Peki, o halde neden engellenmek istenir bu tür faaliyetler? …

Mesela 10 yıldır devam eden artık gelenekselleşmiş; kültürler arası kaynaşmanın, barışın, dostluğun, kardeşliğin küçücük yaşlarda filizlenmesini sağlayan; insanı, insana, insanca anlatan bir sanat dalının icrası neden istenmez?

Oysa tiyatro, toplumu bilinçlendirir, sorunlara nesnel gözle bakılmasını sağlar, ulusal kimliğimizi pekiştirir, global dünyada başka insanları tanıma ve anlama fırsatı tanır, düşünce özgürlüğünü yaşatır, sorunlar üzerinde düşünmeyi, yargılamayı öğretir, sanatsal düşünmenin geliştirici gücünü gösterir ve en önemlisi de insanı insana çok yakından anlatır.

Böylesi uluslararası bir organizasyon, hiçbir gerekçe gösterilmeden, çocukların üretken düşünme süreçlerini geliştirmek ve geleceğin bireylerine sanat zevki aşılamaktan başka bir amacı yokken neden iptal edilir?…

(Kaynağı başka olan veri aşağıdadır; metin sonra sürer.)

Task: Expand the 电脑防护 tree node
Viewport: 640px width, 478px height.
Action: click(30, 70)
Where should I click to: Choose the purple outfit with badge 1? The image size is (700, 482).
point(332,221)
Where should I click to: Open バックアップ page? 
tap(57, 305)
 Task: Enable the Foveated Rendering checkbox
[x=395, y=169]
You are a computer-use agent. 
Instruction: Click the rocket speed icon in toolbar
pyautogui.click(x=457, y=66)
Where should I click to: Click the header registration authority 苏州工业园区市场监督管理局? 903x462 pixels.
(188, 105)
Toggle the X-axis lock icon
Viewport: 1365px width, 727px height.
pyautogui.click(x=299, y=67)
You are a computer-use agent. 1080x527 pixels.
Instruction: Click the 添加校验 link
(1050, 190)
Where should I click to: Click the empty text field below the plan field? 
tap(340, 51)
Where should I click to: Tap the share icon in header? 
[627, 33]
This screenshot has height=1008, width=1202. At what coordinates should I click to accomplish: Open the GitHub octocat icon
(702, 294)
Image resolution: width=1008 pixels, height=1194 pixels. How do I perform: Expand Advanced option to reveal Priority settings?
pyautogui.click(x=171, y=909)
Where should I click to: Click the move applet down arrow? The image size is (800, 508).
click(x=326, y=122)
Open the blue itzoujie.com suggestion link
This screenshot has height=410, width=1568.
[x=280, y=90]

Avrupa’da yaşayan çocukların özgüvenleri ile Türk çocuklarınınkini karşılaştırdığımda bizdeki ürkek, çekingen, kendini ifade edemeyen, toplum önünde konuşma becerisini geliştiremeyen çocukları gördükçe üzülüyorum. Avrupa’da, Amerika’da sanata, edebiyata, sosyal ve kültürel faaliyetlere yapılan yatırımları verilen destekleri düşününce bizdeki çocukları da suçlayamıyorum doğrusu. Her şey küçük yaşlarda edinilen kazanımlarla yakından alakalıdır çünkü.

Kendi yetiştirdiğim öğrencilerimden de çok iyi biliyorum ki tiyatro, öğrencilere müthiş bir özgüven sağlıyor. Özgüven kazanan bireyler, kazandıkları bilgi ve becerilerle kendilerini hem okul hem de diğer ortamlarda daha rahat ifade edebiliyor. Ayrıca kazandıkları yaratıcı algılama yetisi ve keyfi ile gelecekte de sanatla iç içe oluyor, sanatın sunduğu üretkenlikle hayatın tüm alanlarından istifade edebiliyor ve etraflarına ışık saçıyorlar.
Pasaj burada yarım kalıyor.